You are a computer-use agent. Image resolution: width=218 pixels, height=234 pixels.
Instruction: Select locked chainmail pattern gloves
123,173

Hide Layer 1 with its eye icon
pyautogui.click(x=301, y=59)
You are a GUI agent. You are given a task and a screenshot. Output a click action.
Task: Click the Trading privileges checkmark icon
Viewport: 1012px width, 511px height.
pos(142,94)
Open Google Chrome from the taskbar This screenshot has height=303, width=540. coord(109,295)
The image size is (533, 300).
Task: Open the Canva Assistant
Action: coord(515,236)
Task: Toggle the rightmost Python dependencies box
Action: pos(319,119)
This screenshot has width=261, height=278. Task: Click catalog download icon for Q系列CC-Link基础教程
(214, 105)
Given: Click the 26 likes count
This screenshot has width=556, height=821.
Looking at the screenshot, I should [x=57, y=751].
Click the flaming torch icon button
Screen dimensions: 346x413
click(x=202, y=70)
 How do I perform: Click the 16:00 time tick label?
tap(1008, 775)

* * *

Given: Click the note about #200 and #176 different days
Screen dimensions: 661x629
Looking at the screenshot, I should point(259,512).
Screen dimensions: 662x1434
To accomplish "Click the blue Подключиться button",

**What to work on**. Wherever the string "button" appears in a line of the records, copy that line.

**Your response**.
Click the flaming torch icon button
To accomplish "Click the blue Подключиться button",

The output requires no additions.